Reasons for Decision
[1] Mr. Vinczer appeals from the order of the application judge that declared him to be a vexatious litigant. At the conclusion of the hearing, we dismissed the appeal for reasons to follow. We now provide our reasons.
[2] The appellant and the respondent have been embroiled in litigation for many years. The litigation arises out of a mortgage granted by the appellant and his parents to the respondent’s company. The mortgage was secured against properties owned by the appellant and his parents.
[3] The application judge set out in detail the history of the proceedings between the parties. In essence, the respondent has been attempting to enforce the mortgage against the properties but has been resisted at every turn by the appellant. This resistance involves numerous motions for injunctions, improper registration of a caution, appeals, and like conduct.
[4] Beyond the mortgage proceeding, the appellant commenced three actions – the first advancing a claim for over $24 million in damages based on more than 40 different causes of action, the second seeking roughly $3.8 million in damages for bad faith conduct, and the third involving a claim for over $1 million in damages arising out of an alleged defamation.
[5] In his appeal, the appellant alleges that the application judge was biased because of some comments that the application judge had made in earlier proceedings that were not favourable to the appellant. The appellant asked the application judge to recuse himself from the vexatious litigant application, but the application judge declined to do so.
[6] The appellant failed to make out a proper foundation for the bias allegation. Inevitably, in ongoing proceedings between parties that are heard by the same judge, comments are necessarily going to be made by the judge disposing of a particular step in the proceeding that a party may not like. That reality does not establish bias on behalf of the judge concerned. An informed person, viewing the matter realistically and practically, would not conclude that unfavourable comments of the type involved here would amount to a showing of bias by the presiding judge: Committee for Justice and Liberty v. National Energy Board, [1978] 1 S.C.R. 369, at p. 394, per de Grandpré J. (dissenting); Yukon Francophone School Board, Education Area #23 v. Yukon (Attorney General), 2015 SCC 25, [2015] 2 S.C.R. 282, at paras. 20-21.

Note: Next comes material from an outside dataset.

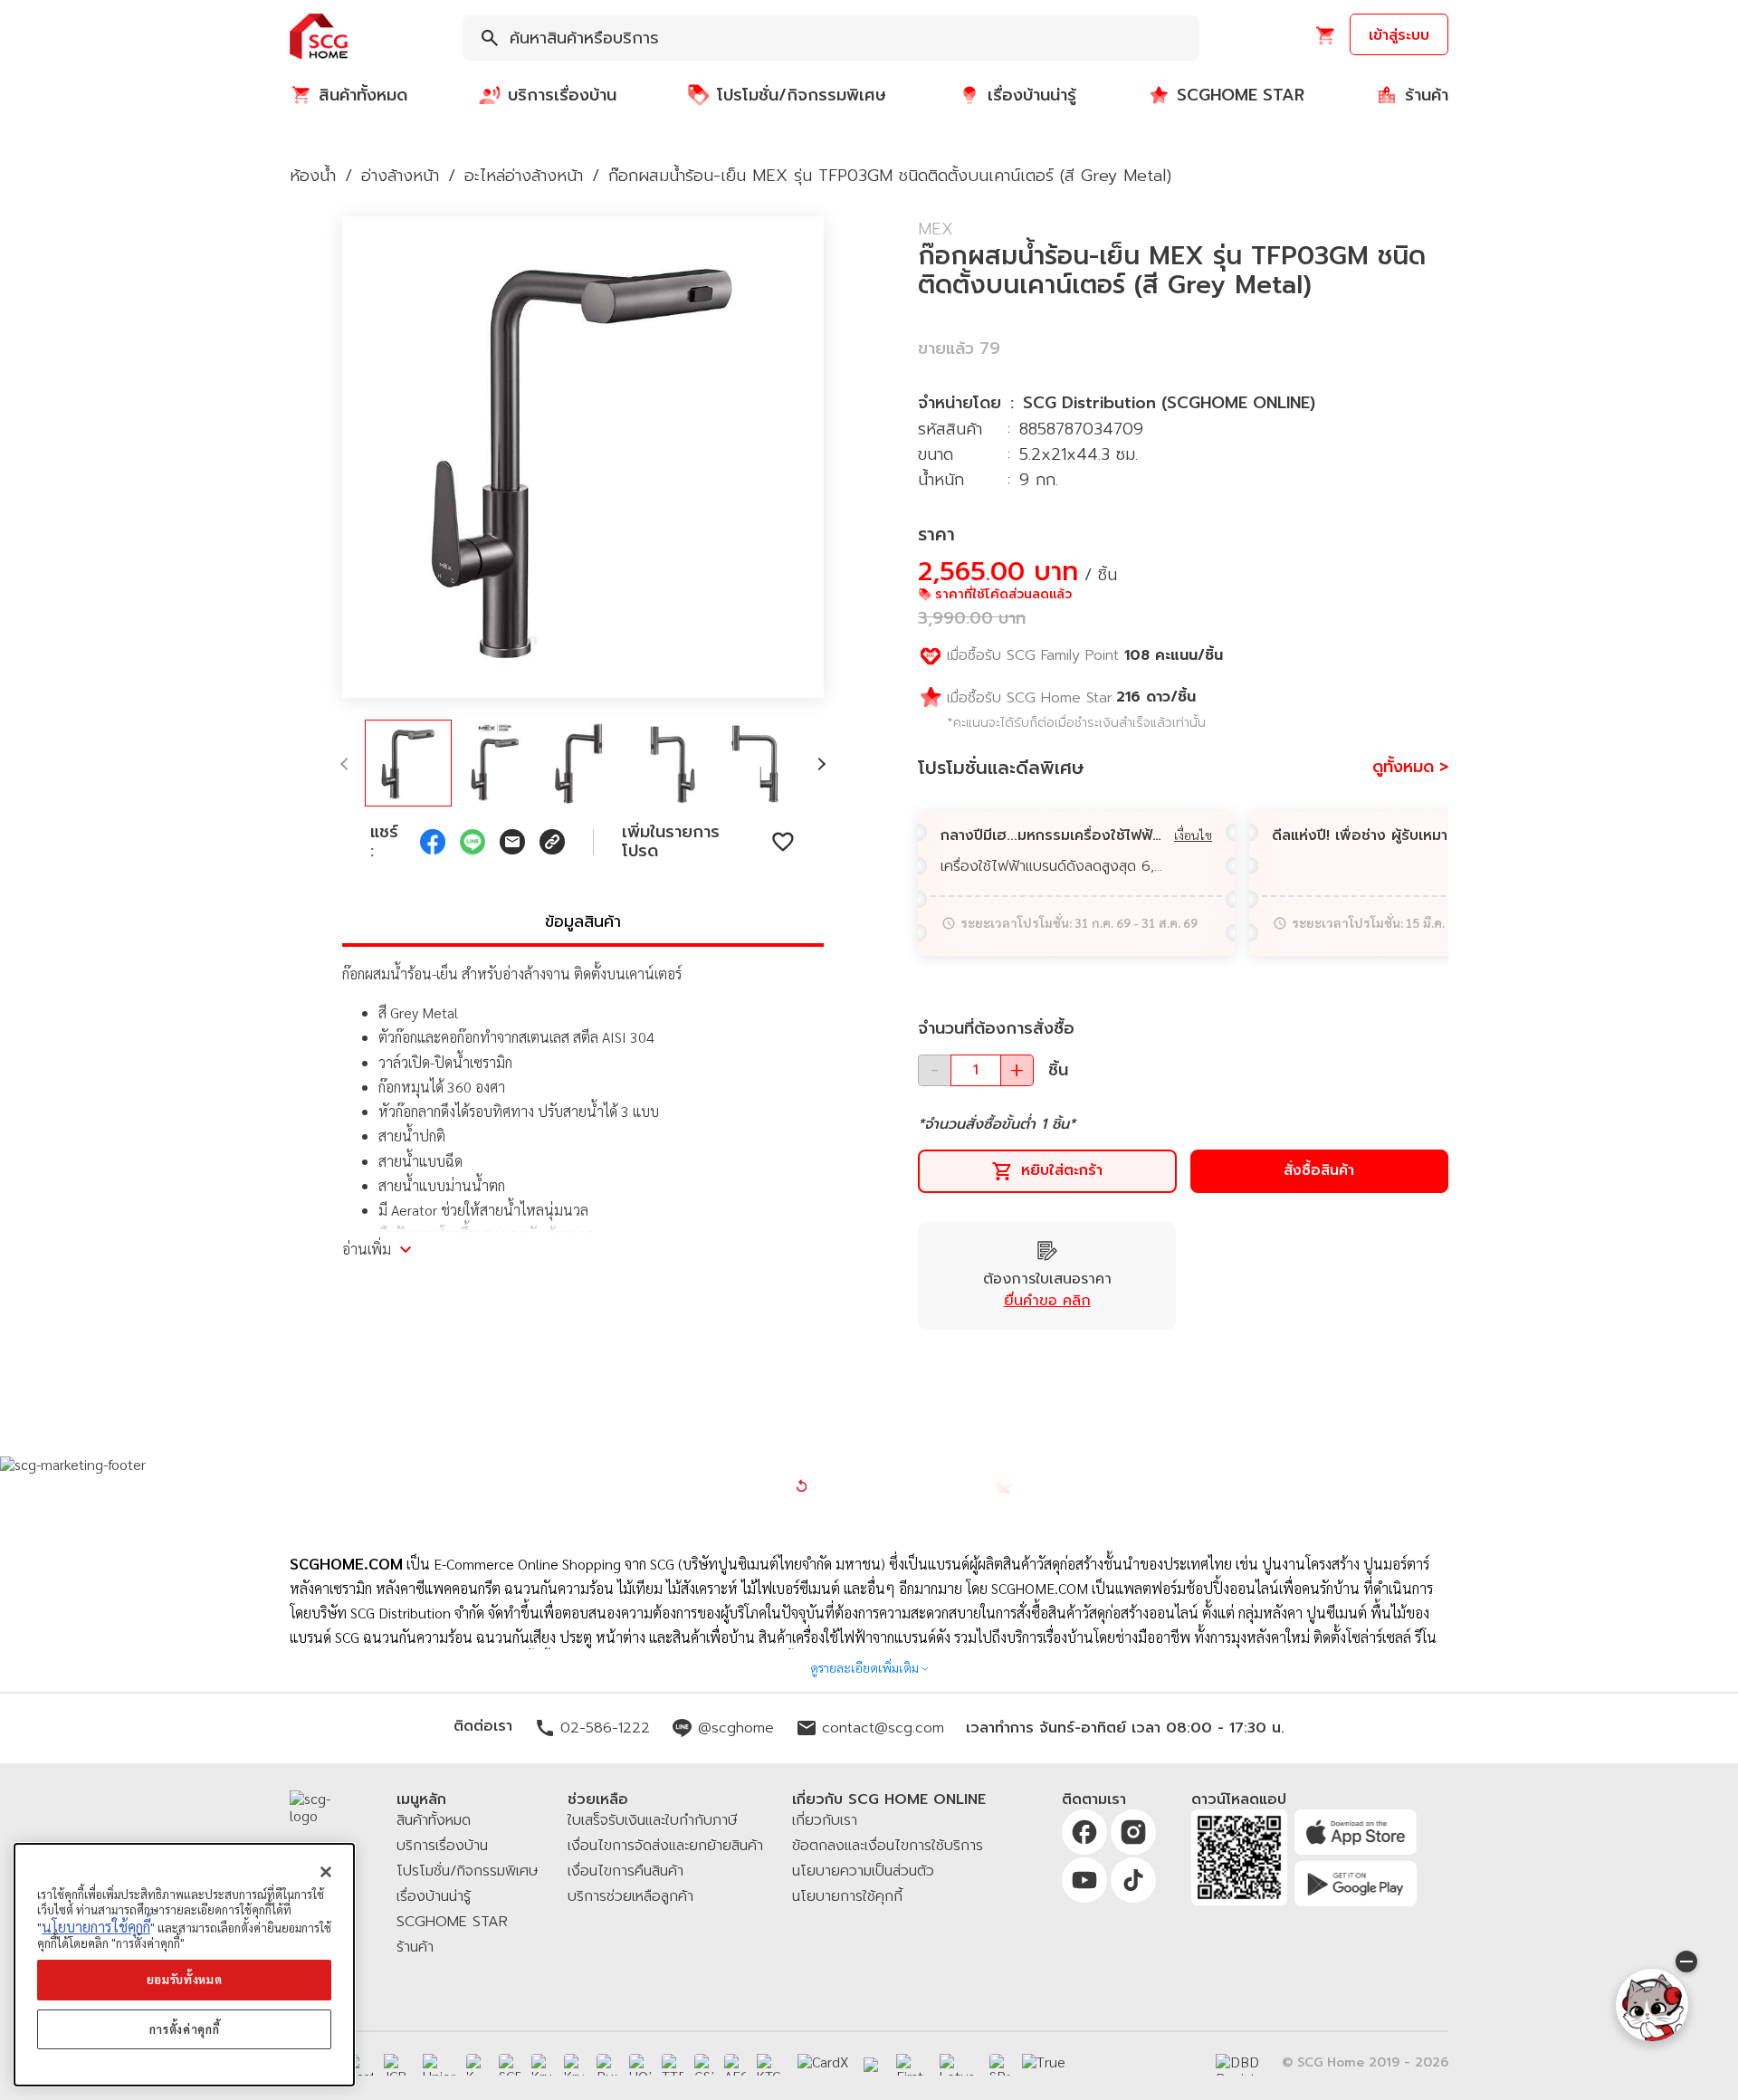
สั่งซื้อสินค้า (1319, 1170)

[7] The appellant also asserts that the application judge erred in staying two of the three other actions without determining whether they were unreasonable or bound to fail. [1] The appellant’s assertion in this regard ignores the fact that the application judge only provisionally stayed those two actions. The application judge expressly left open the opportunity for the appellant to satisfy the court “that the claims advanced in those actions are sufficiently meritorious that it is in the interests of justice that they continue”. That opportunity is still available to the appellant.
[8] Finally, the appellant challenges the vexatious litigant declaration itself. The application judge set out, in his reasons, the basis upon which he concluded that the appellant “bears a significant number of the hallmarks of a vexatious litigant.” The appellant has failed to show any error in the application judge’s reasons, or conclusion, on that issue.
[9] It is for these reasons that the appeal was dismissed. The respondent is entitled to his costs of the appeal which we fix in the amount of $500 inclusive of disbursements and H.S.T.
“Grant Huscroft J.A.”
“I.V.B. Nordheimer J.A.”
“J. Copeland J.A.”
[1] The third action had already been provisionally stayed by other judges.